Activity: Starting at the first line below, copy through to the last line exactly.

(Beginning of Records shown)

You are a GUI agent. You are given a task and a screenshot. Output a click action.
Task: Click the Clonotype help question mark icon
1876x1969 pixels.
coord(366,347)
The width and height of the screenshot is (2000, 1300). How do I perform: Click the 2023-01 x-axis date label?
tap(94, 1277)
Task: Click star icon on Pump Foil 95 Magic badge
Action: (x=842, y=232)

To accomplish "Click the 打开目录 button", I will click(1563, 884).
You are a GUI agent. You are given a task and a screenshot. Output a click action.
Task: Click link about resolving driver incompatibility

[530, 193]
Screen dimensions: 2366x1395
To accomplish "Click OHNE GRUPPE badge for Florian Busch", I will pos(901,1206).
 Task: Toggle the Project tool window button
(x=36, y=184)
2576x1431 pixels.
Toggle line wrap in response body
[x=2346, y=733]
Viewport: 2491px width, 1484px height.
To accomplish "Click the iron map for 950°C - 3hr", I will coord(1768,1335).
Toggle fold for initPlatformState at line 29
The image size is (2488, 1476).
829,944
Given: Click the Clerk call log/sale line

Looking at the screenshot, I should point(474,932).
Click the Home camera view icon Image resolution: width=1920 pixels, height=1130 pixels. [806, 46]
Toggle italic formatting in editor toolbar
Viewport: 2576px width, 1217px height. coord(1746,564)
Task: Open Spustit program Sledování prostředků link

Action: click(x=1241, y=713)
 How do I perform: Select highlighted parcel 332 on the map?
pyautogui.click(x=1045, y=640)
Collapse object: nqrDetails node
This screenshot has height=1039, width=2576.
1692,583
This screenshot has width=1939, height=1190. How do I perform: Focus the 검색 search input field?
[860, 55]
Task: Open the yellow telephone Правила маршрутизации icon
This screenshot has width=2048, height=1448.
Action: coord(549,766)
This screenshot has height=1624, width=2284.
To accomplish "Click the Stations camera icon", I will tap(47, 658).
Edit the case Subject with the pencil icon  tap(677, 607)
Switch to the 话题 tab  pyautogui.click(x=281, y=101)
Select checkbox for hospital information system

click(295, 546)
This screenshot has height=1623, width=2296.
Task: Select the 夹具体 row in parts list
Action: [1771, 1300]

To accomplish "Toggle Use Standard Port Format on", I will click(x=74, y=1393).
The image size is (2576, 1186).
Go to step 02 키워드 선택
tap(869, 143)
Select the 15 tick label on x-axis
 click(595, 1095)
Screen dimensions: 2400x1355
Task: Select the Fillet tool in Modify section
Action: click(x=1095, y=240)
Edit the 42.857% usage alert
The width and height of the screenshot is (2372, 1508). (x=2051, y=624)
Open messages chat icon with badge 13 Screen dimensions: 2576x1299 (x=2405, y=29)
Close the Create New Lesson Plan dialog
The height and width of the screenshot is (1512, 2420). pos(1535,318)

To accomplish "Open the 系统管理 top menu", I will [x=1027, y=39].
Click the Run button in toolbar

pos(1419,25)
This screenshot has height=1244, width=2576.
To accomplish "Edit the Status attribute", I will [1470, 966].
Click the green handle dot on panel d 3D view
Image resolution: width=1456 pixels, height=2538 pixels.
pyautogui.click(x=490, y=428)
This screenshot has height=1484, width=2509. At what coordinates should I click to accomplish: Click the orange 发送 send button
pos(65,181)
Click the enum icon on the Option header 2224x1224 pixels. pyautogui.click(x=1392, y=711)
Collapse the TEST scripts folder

(End of Records shown)

Task solution:
You are a GUI agent. You are given a task and a screenshot. Output a click action.
Task: Click the Clonotype help question mark icon
1876x1969 pixels.
coord(366,347)
The width and height of the screenshot is (2000, 1300). How do I perform: Click the 2023-01 x-axis date label?
tap(94, 1277)
Task: Click star icon on Pump Foil 95 Magic badge
Action: (x=842, y=232)

To accomplish "Click the 打开目录 button", I will click(1563, 884).
You are a GUI agent. You are given a task and a screenshot. Output a click action.
Task: Click link about resolving driver incompatibility

[530, 193]
Screen dimensions: 2366x1395
To accomplish "Click OHNE GRUPPE badge for Florian Busch", I will pos(901,1206).
 Task: Toggle the Project tool window button
(x=36, y=184)
2576x1431 pixels.
Toggle line wrap in response body
[x=2346, y=733]
Viewport: 2491px width, 1484px height.
To accomplish "Click the iron map for 950°C - 3hr", I will coord(1768,1335).
Toggle fold for initPlatformState at line 29
The image size is (2488, 1476).
829,944
Given: Click the Clerk call log/sale line

Looking at the screenshot, I should point(474,932).
Click the Home camera view icon Image resolution: width=1920 pixels, height=1130 pixels. [806, 46]
Toggle italic formatting in editor toolbar
Viewport: 2576px width, 1217px height. coord(1746,564)
Task: Open Spustit program Sledování prostředků link

Action: click(x=1241, y=713)
 How do I perform: Select highlighted parcel 332 on the map?
pyautogui.click(x=1045, y=640)
Collapse object: nqrDetails node
This screenshot has height=1039, width=2576.
1692,583
This screenshot has width=1939, height=1190. How do I perform: Focus the 검색 search input field?
[860, 55]
Task: Open the yellow telephone Правила маршрутизации icon
This screenshot has width=2048, height=1448.
Action: coord(549,766)
This screenshot has height=1624, width=2284.
To accomplish "Click the Stations camera icon", I will tap(47, 658).
Edit the case Subject with the pencil icon  tap(677, 607)
Switch to the 话题 tab  pyautogui.click(x=281, y=101)
Select checkbox for hospital information system

click(295, 546)
This screenshot has height=1623, width=2296.
Task: Select the 夹具体 row in parts list
Action: [1771, 1300]

To accomplish "Toggle Use Standard Port Format on", I will click(x=74, y=1393).
The image size is (2576, 1186).
Go to step 02 키워드 선택
tap(869, 143)
Select the 15 tick label on x-axis
 click(595, 1095)
Screen dimensions: 2400x1355
Task: Select the Fillet tool in Modify section
Action: click(x=1095, y=240)
Edit the 42.857% usage alert
The width and height of the screenshot is (2372, 1508). (x=2051, y=624)
Open messages chat icon with badge 13 Screen dimensions: 2576x1299 (x=2405, y=29)
Close the Create New Lesson Plan dialog
The height and width of the screenshot is (1512, 2420). pos(1535,318)

To accomplish "Open the 系统管理 top menu", I will [x=1027, y=39].
Click the Run button in toolbar

pos(1419,25)
This screenshot has height=1244, width=2576.
To accomplish "Edit the Status attribute", I will [1470, 966].
Click the green handle dot on panel d 3D view
Image resolution: width=1456 pixels, height=2538 pixels.
pyautogui.click(x=490, y=428)
This screenshot has height=1484, width=2509. At what coordinates should I click to accomplish: Click the orange 发送 send button
pos(65,181)
Click the enum icon on the Option header 2224x1224 pixels. pyautogui.click(x=1392, y=711)
Collapse the TEST scripts folder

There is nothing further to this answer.